In view of the lack of improvements in food hygiene in developing regions for more than a half a century, and with a current lack of attention to this area, it is unlikely that the risk of acquiring diarrhea in most high-risk areas will be altered in the foreseeable future. Thus, we must continue to educate the public about food and beverage safety and look at effective ways to improve peoples' selection of appropriate foods. As national programs have failed to improve food and beverage quality in most areas, universities or travel medicine organizations could work with industry or local governments to develop definable safe havens through education of hotel and restaurant employees and by monitoring local hygiene and food sanitation: this has occurred successfully in Jamaica. At present, all travelers to high-risk areas should be advised of the risk of illness and be armed with antibacterial therapy for self-treatment of resultant illness. Prophylaxis is a cost-effective means of reducing risk of illness for many travelers. Monitoring of antimicrobial susceptibility patterns worldwide will be needed to maintain the best contemporary recommendations for the traveling public. One of the exciting areas of research in this area is the definition of host genetic susceptibility to the bacterial pathogens that cause travelers' diarrhea. In the future it might be possible to develop an individual pre-travel strategy through which self-treatment and chemoprophylaxis would be tailored to individual genetic risk makeup.
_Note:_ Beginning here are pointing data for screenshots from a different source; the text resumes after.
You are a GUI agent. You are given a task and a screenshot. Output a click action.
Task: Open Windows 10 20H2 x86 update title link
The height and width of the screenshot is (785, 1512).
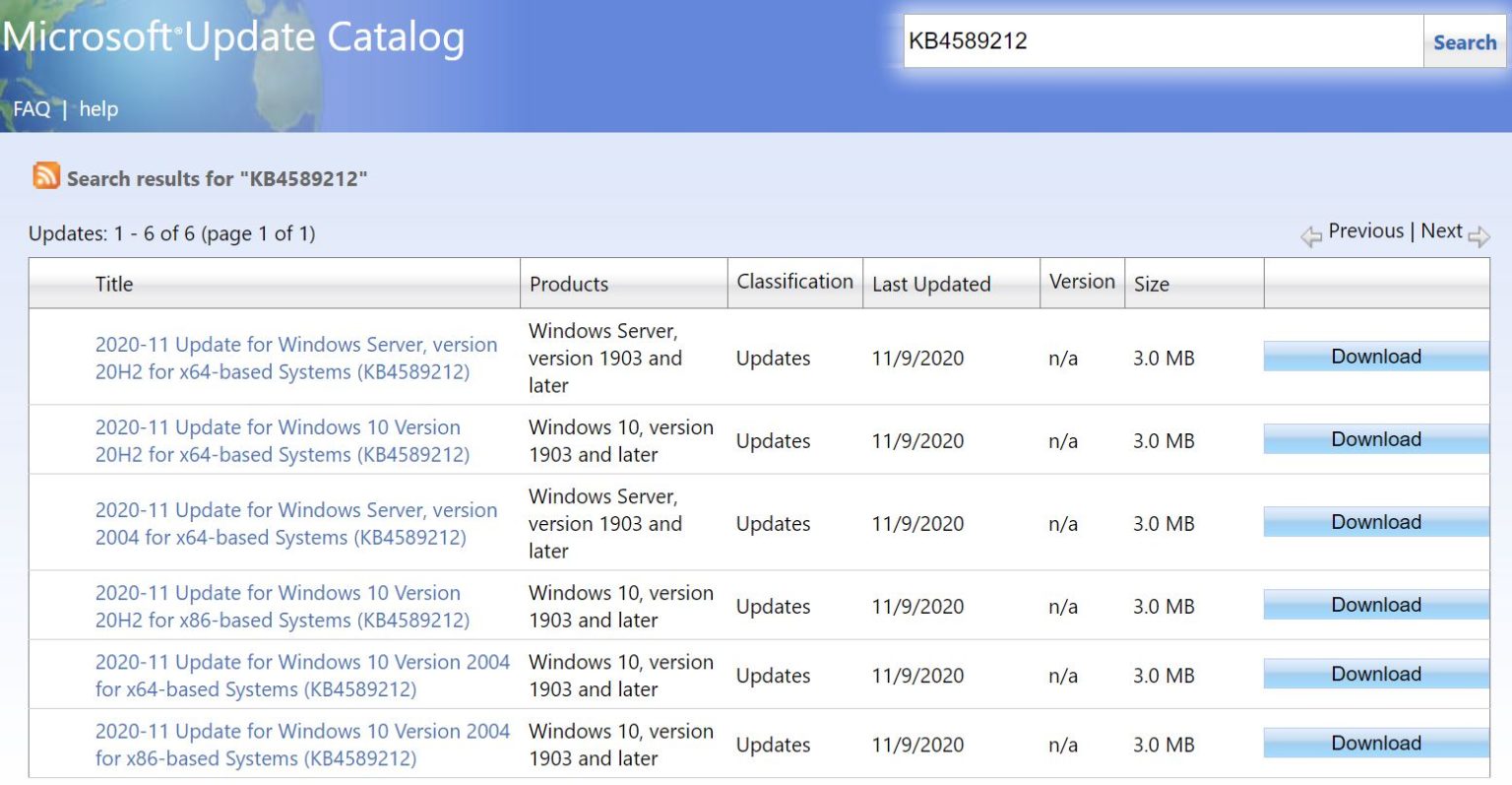pos(282,607)
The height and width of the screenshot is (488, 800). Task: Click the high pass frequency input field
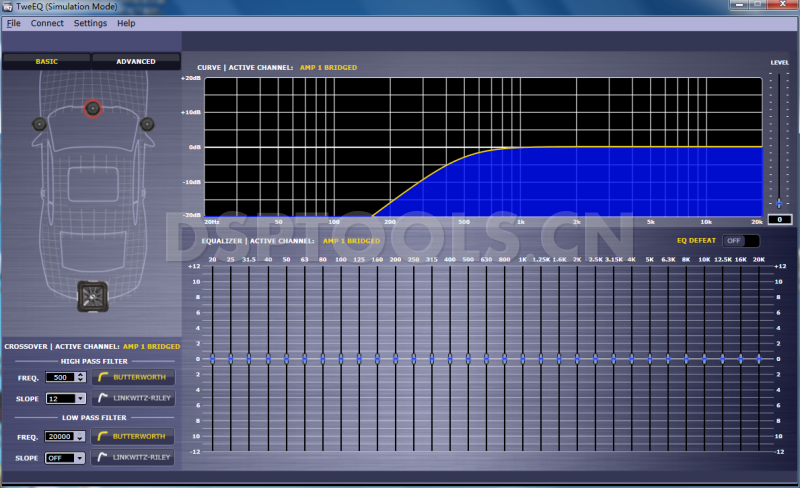[x=59, y=377]
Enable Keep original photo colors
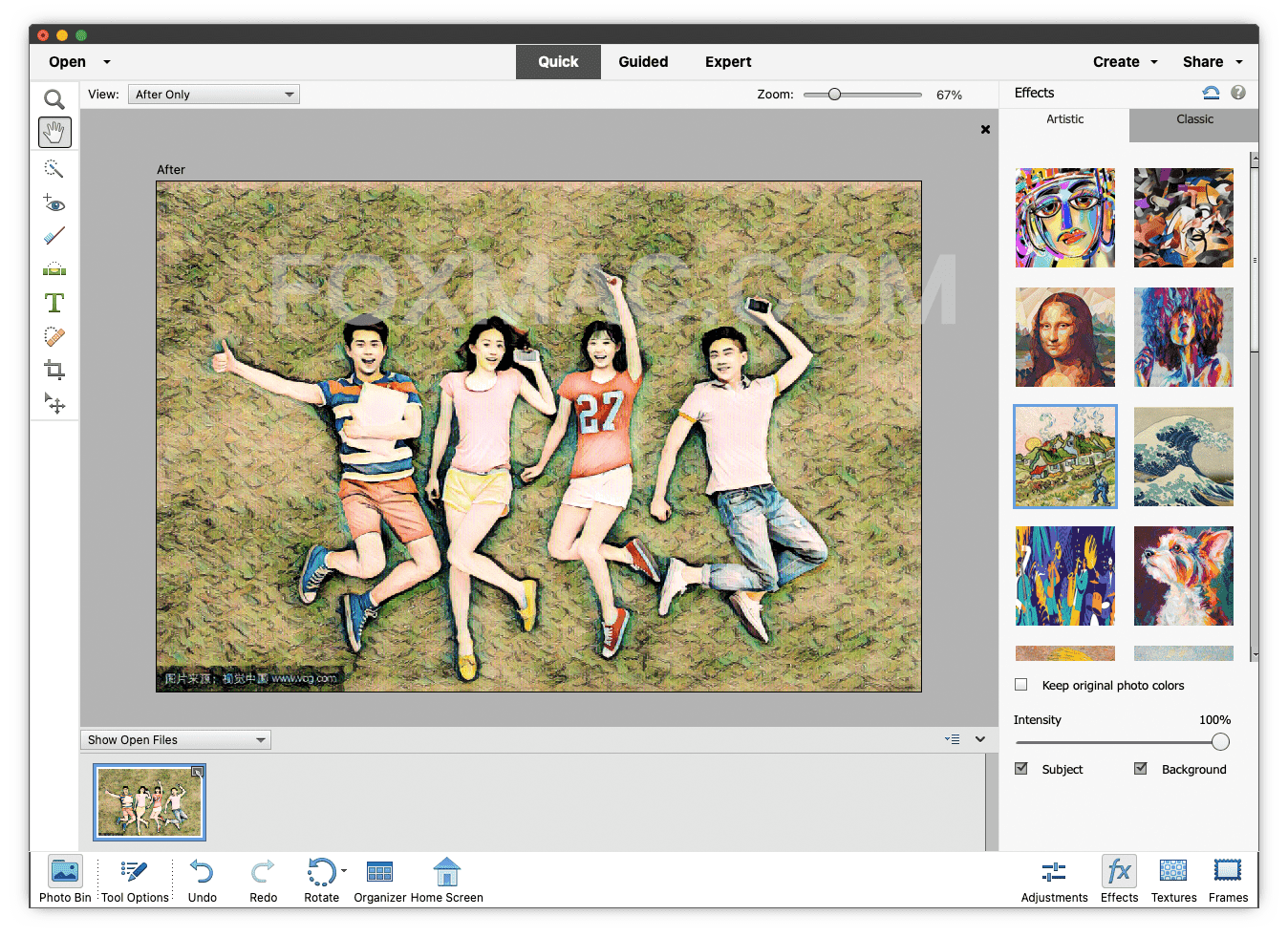 (x=1020, y=684)
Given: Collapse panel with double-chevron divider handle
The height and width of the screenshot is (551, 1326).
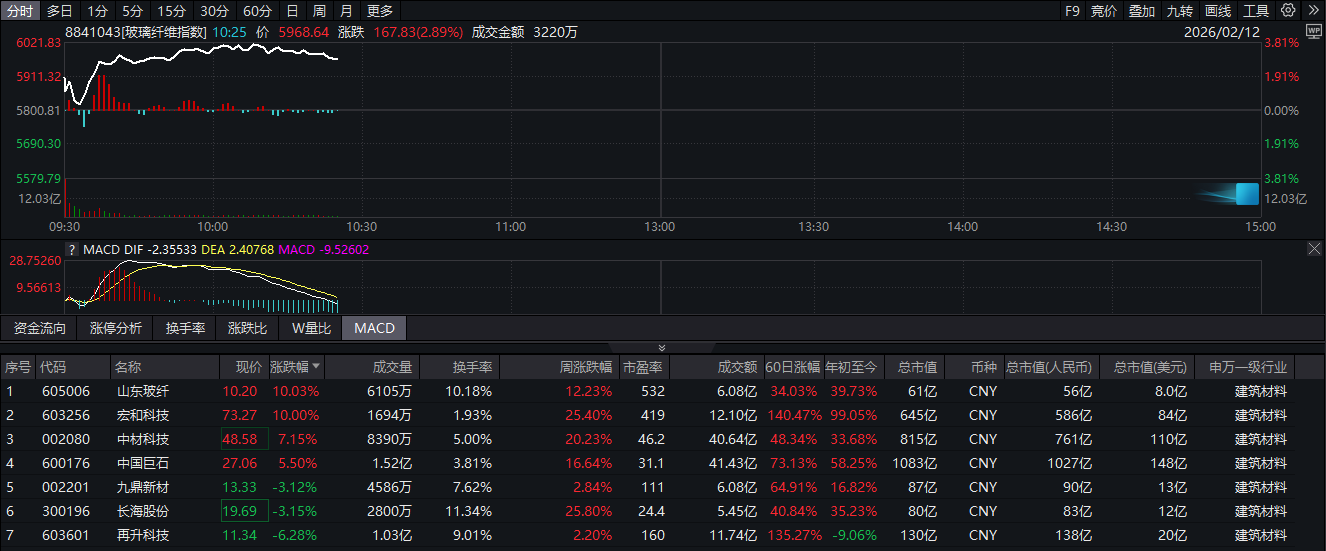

At present, chemoprophylaxis with minimally absorbed rifaximin is recommended for travelers who are not likely to be careful about dietary restrictions and for those who are concerned about the temporary disability and postinfectious complications of diarrhea. If future studies confirm the high risk of postinfectious IBS in travelers' diarrhea and the effectiveness of chemoprophylaxis in this setting, broader use of preventive rifaximin should be pursued. All travelers to high-risk areas should be armed with antibacterial drugs to treat illness that occurs during international travel. Currently rifaximin 200 mg three times a day for 3 days is the safest treatment and is equally as effective as systemic antibiotics against most cases of travelers' diarrhea. Absorbed drugs are preferred for the less common symptoms of fever and dysentery. With bacterial resistance to ciprofloxacin increasing, one of the newer fluoroquinolones or the azalide, azithromycin, should become the preferred absorbed agent. The fluoroquinolones with broader activity, such as levofloxacin, gatifloxacin and moxifloxacin, offer advantages for a travel medicine kit, because a single agent might be appropriate for therapy of diarrhea, respiratory and bacterial urinary tract infections.